- Coleman, Robert;
- Spirtos, Nick;
- Enserro, Danielle;
- Herzog, Thomas;
- Sabbatini, Paul;
- Armstrong, Deborah;
- Kim, Jae-Weon;
- Park, Sang-Yoon;
- Kim, Byoung-Gie;
- Nam, Joo-Hyun;
- Fujiwara, Keiichi;
- Walker, Joan;
- Casey, Ann;
- Alvarez Secord, Angeles;
- Rubin, Steve;
- Chan, John;
- DiSilvestro, Paul;
- Davidson, Susan;
- Cohn, David;
- Basen-Engquist, Karen;
- Huang, Helen;
- Brady, Mark;
- Mannel, Robert;
- Tewari, Krishnansu
BACKGROUND: Secondary surgical cytoreduction in women with platinum-sensitive, recurrent epithelial ovarian, primary peritoneal, or fallopian-tube (ovarian) cancer is widely practiced but has not been evaluated in phase 3 investigation.
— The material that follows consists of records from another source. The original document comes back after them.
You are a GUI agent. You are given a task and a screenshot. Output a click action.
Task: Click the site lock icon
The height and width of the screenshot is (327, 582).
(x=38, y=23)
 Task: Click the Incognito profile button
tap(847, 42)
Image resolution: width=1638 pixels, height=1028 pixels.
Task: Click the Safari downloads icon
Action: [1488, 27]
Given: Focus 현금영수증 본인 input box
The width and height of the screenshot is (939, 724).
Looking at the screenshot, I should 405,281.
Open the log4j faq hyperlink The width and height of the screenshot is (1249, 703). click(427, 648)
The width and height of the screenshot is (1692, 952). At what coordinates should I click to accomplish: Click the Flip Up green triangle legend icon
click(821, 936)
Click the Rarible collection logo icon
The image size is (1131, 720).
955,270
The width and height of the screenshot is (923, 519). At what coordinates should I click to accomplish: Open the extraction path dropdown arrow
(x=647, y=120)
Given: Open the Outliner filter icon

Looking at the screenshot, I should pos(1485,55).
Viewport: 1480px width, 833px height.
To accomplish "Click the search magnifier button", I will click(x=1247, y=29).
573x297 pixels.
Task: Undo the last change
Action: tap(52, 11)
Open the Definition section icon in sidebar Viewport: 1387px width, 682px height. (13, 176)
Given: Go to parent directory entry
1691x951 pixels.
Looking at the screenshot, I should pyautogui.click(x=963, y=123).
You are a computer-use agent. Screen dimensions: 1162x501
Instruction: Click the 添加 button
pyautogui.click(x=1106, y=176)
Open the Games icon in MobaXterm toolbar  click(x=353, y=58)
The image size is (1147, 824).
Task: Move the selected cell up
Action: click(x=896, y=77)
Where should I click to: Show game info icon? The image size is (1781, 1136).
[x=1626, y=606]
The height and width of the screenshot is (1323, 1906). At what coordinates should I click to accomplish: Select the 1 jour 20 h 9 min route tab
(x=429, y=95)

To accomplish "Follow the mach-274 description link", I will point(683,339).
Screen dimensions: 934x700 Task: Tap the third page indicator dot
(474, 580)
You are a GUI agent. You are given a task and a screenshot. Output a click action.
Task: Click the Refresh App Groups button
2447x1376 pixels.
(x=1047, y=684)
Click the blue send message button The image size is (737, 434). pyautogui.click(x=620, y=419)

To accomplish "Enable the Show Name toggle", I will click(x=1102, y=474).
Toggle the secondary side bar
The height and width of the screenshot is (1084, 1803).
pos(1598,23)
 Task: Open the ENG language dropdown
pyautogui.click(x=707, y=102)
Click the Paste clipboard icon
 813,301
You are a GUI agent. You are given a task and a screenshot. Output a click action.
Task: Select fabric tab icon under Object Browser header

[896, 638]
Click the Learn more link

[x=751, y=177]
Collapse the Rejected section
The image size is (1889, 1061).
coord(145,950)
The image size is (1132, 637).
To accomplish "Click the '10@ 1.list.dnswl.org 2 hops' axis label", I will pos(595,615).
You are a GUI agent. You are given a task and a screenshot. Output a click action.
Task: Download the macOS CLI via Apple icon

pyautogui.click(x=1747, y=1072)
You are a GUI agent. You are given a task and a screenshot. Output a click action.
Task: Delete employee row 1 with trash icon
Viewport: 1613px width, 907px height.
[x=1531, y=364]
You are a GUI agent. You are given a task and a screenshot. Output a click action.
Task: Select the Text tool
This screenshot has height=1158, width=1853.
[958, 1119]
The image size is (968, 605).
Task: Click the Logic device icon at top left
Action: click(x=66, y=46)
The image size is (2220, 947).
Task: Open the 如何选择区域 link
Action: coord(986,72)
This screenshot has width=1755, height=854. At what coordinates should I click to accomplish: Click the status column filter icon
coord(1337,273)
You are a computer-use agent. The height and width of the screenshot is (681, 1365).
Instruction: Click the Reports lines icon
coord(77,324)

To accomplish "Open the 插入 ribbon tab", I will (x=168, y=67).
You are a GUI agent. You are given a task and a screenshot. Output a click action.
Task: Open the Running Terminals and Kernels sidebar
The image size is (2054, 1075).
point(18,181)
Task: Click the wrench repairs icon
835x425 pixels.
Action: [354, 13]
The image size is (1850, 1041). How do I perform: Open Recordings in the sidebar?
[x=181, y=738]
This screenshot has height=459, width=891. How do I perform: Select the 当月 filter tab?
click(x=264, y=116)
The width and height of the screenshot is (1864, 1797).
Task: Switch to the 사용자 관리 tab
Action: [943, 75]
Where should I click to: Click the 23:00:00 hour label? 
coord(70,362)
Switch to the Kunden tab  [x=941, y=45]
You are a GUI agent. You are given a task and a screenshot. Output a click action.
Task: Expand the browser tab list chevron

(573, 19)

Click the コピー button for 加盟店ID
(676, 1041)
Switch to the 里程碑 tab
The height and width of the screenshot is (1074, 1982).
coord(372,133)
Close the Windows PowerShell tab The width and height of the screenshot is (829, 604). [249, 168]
METHODS: We randomly assigned patients with recurrent ovarian cancer who had received one previous therapy, had an interval during which no platinum-based chemotherapy was used (platinum-free interval) of 6 months or more, and had investigator-determined resectable disease (to no macroscopic residual disease) to undergo secondary surgical cytoreduction and then receive platinum-based chemotherapy or to receive platinum-based chemotherapy alone. Adjuvant chemotherapy (paclitaxel-carboplatin or gemcitabine-carboplatin) and use of bevacizumab were at the discretion of the investigator. The primary end point was overall survival. RESULTS: A total of 485 patients underwent randomization, 240 to secondary cytoreduction before chemotherapy and 245 to chemotherapy alone. The median follow-up was 48.1 months. Complete gross resection was achieved in 67% of the patients assigned to surgery who underwent the procedure. Platinum-based chemotherapy with bevacizumab followed by bevacizumab maintenance was administered to 84% of the patients overall and was equally distributed between the two groups. The hazard ratio for death (surgery vs. no surgery) was 1.29 (95% confidence interval [CI], 0.97 to 1.72; P = 0.08), which corresponded to a median overall survival of 50.6 months and 64.7 months, respectively. Adjustment for platinum-free interval and chemotherapy choice did not alter the effect. The hazard ratio for disease progression or death (surgery vs. no surgery) was 0.82 (95% CI, 0.66 to 1.01; median progression-free survival, 18.9 months and 16.2 months, respectively). Surgical morbidity at 30 days was 9%; 1 patient (0.4%) died from postoperative complications. Patient-reported quality of life decreased significantly after surgery but did not differ significantly between the two groups after recovery. CONCLUSIONS: In this trial involving patients with platinum-sensitive, recurrent ovarian cancer, secondary surgical cytoreduction followed by chemotherapy did not result in longer overall survival than chemotherapy alone. (Funded by the National Cancer Institute and others; GOG-0213 ClinicalTrials.gov number, NCT00565851.).